Task: Once the line containing "Open the CollegeFind brand link" is found in the data below, repeat it and every later line exactly, leaving the pictures out.
── Data for review
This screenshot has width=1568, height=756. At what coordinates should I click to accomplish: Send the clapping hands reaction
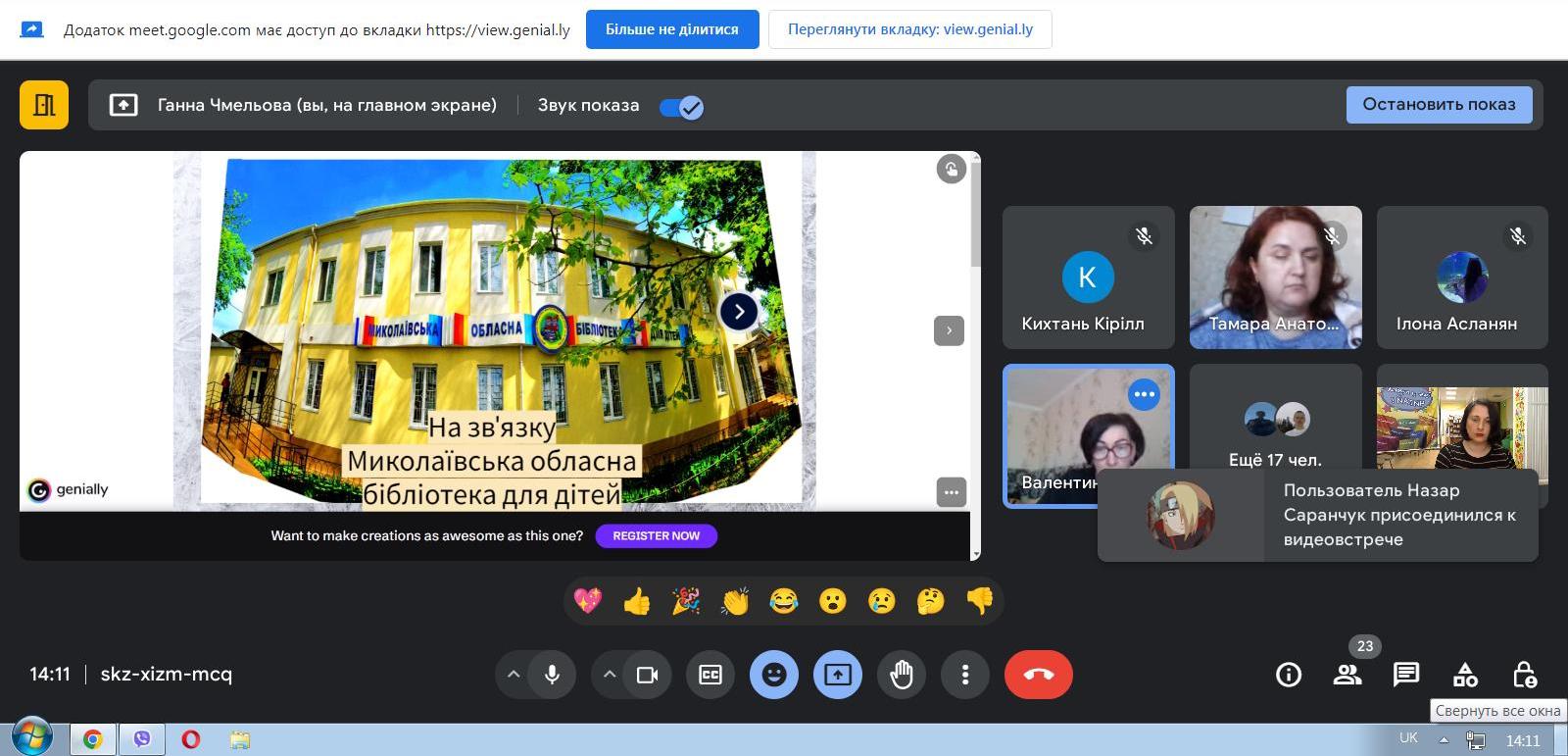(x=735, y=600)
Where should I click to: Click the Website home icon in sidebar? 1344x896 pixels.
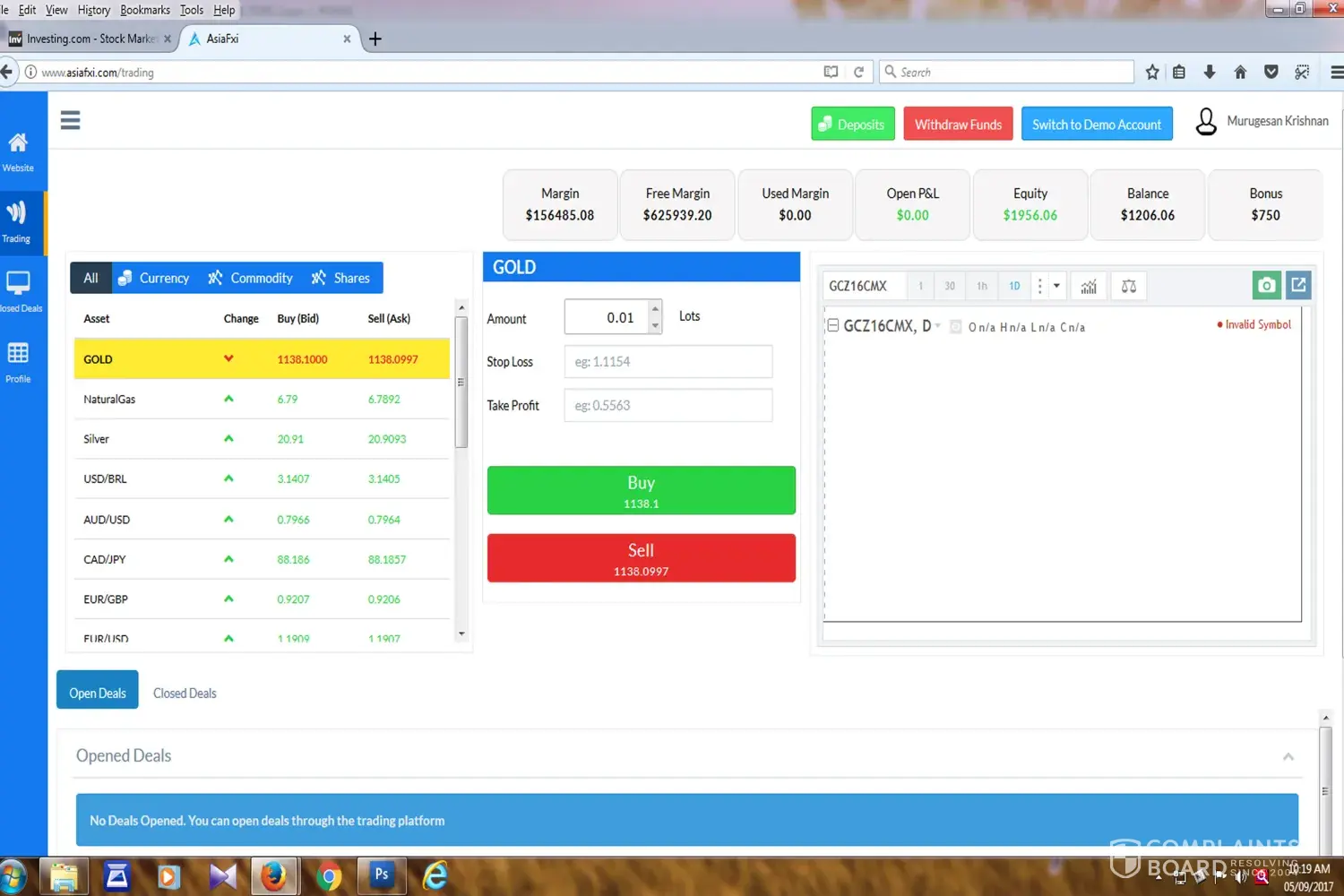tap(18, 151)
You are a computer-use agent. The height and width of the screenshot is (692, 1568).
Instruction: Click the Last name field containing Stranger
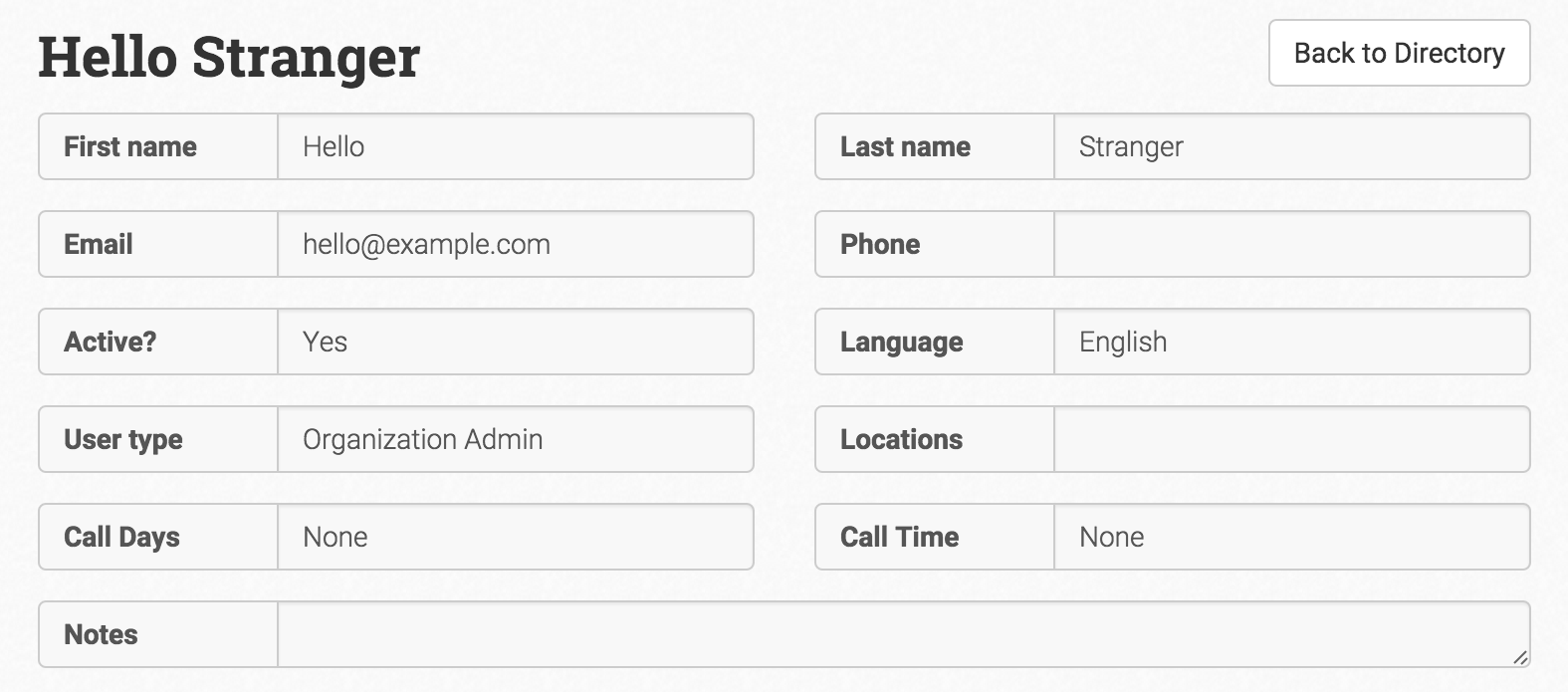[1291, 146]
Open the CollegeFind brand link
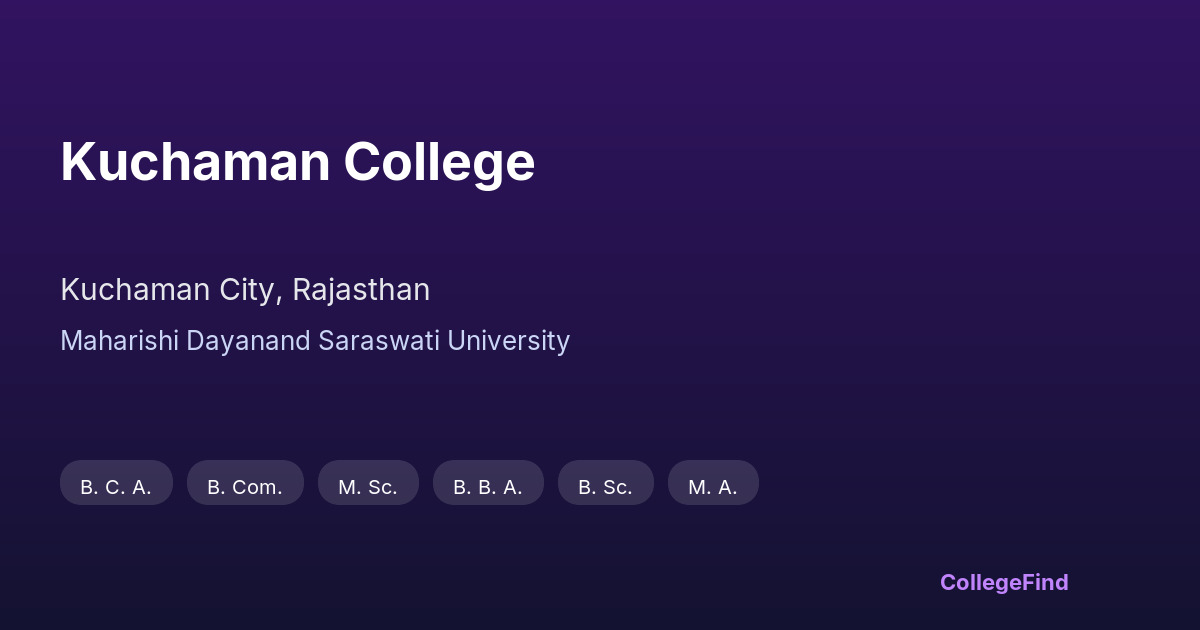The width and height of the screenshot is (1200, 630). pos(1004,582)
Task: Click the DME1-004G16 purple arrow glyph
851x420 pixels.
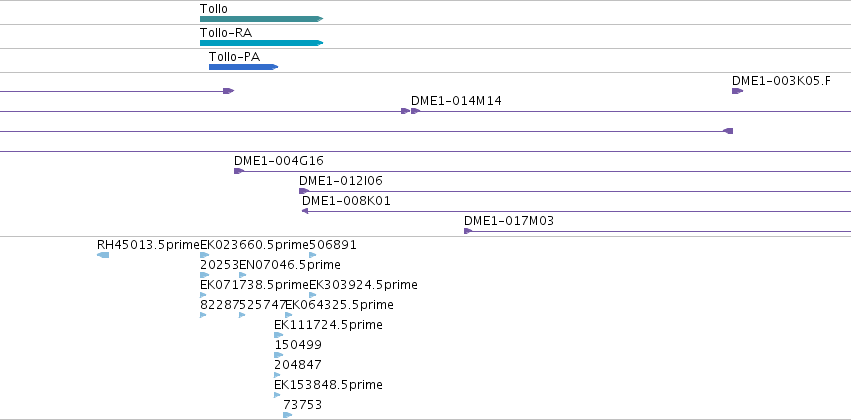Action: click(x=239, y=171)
────
Output below:
Open the CollegeFind brand link
The width and height of the screenshot is (1200, 630). pos(1004,582)
Task: Click the DME1-004G16 purple arrow glyph
851x420 pixels.
Action: click(x=239, y=171)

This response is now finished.